Pour atteindre ce but, je crois également à la nécessité d'établir une stratégie d'aménagement sur le territoire de l'offre de soins de premier recours qui soit plus cohérente avec l'ensemble des services rendus à la population.
A l'image des schémas d'organisation qui existent pour les structures hospitalières, pourquoi ne pas imaginer un jour, sous l'égide de l'ARS et en collaboration avec les professionnels, les élus et les patients, la définition d'un schéma régional d'aménagement de l'offre de soins de premier recours sur le territoire ? Etabli sur la base d'un zonage national, il tiendrait compte des équilibres régionaux, des flux de population et des besoins de santé. Il pourrait être établi sur la base de projets locaux de santé réalisés par les professionnels de santé et les élus au niveau des bassins de vie ou des pays.
Nos débats l'ont montré, la réforme de notre système de santé a de grandes chances de modifier les pratiques professionnelles de chacun.
Compte tenu de la portée de ce projet, je souhaite que le travail de concertation se poursuive et je renouvelle ma confiance à Annie Podeur et Yvon Berland pour avancer dans le dialogue, avec les professionnels, les élus et les patients, sur la rénovation de l'offre de soins de premier recours.
La partie sera gagnée quand nous aurons réussi, tout simplement, à redonner envie aux jeunes étudiants et internes de devenir médecin généraliste.
Mais ces projets ne doivent pas nous détourner de notre objectif immédiat qui, conformément à la LFSS 2008 est de conduire des négociations conventionnelles pour améliorer la répartition des professionnels de santé sur le territoire.
La synthèse générale des EGOS aura lieu le 2 avril à 2008 à Paris.
Cette journée est la toute première étape d'un travail de longue haleine. La réflexion doit désormais porter sur les autres professions de santé : les spécialistes, les professions paramédicales. La concertation et la dynamique engagées pour les médecins doivent se poursuivre. Il en va de notre avenir commun.
Fidèles à nos valeurs, attachés à nos principes, aux trois grands principes de liberté d'installation, de solidarité et de responsabilité consubstantiellement liés, soucieux de défendre un patrimoine commun, de transmettre aux générations futures un système de soins de qualité, nous devons aujourd'hui regarder loin devant.
Rien n'est jamais acquis. Les Français le savent, et ce savoir constitue leur histoire : le progrès est toujours le fruit d'une conquête.

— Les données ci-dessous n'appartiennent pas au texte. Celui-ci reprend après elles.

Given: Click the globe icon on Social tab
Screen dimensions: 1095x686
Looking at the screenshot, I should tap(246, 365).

Ils savent que la solidarité ne saurait rester une pure clause de style sans qu'ils finissent par en souffrir au quotidien.

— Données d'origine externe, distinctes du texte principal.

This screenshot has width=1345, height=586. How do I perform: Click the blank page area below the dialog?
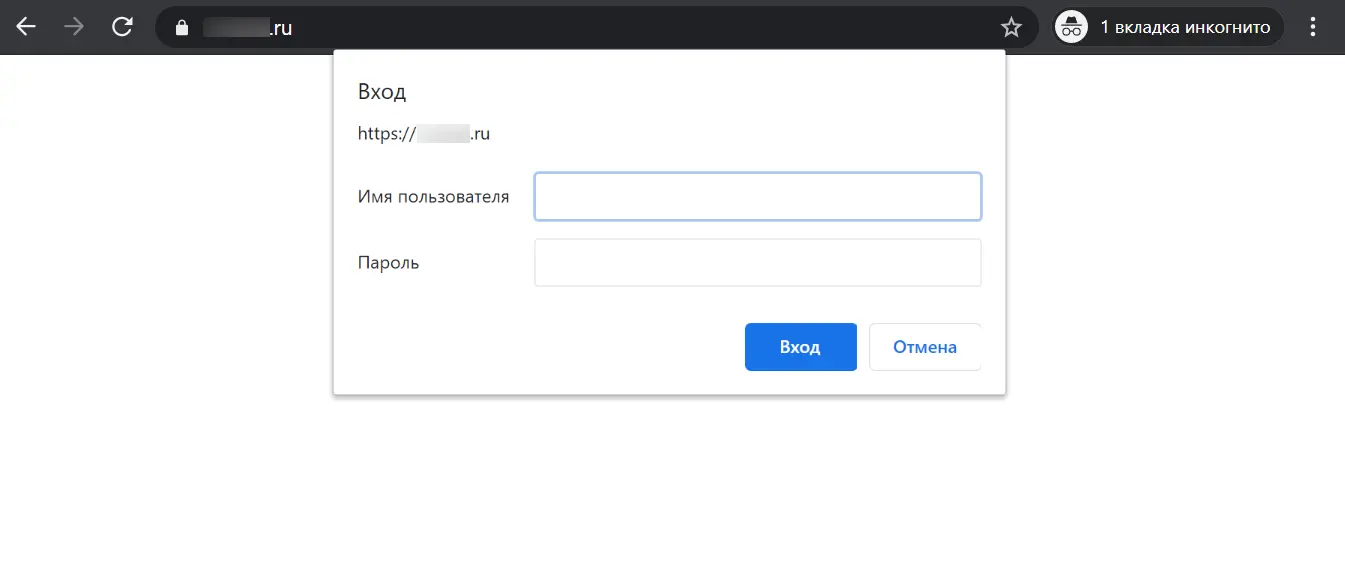[x=670, y=490]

Ils savent qu'elle n'est pas de toute éternité établie par la seule grâce de l'incantation. Nous savons qu'il faut se battre pour la préserver, lui donner corps, la faire vivre.

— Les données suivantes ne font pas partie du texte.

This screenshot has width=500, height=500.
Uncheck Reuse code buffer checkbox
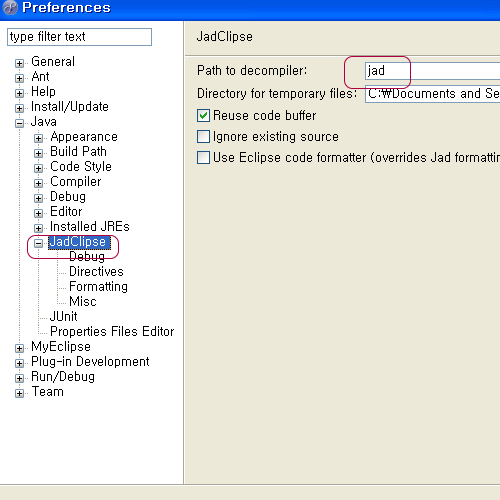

C'est ce combat qu'il nous faut aujourd'hui mener, tous ensemble. Ces états généraux, engagés dans un esprit résolument prospectif, manifestation exemplaire d'une démocratie vivante, devraient permettre la mise en oeuvre des réformes nécessaires, des réformes attendues.
Le changement ne se décrète pas. Les réformes subies, préfabriquées, imposées de l'extérieur, ne sont jamais de bonnes réformes.
Aussi, j'ai bon espoir que la démarche innovante qui régit ces états généraux puisse nous permettre d'engager enfin dans notre pays une politique de santé ambitieuse et efficace.
Ainsi, le projet de loi sur la modernisation de l'organisation de la santé que je porterai cet été, nourri de vos débats et de tant de réflexions croisées, devrait constituer une des plus importantes réforme de notre système de santé depuis la loi de 1958.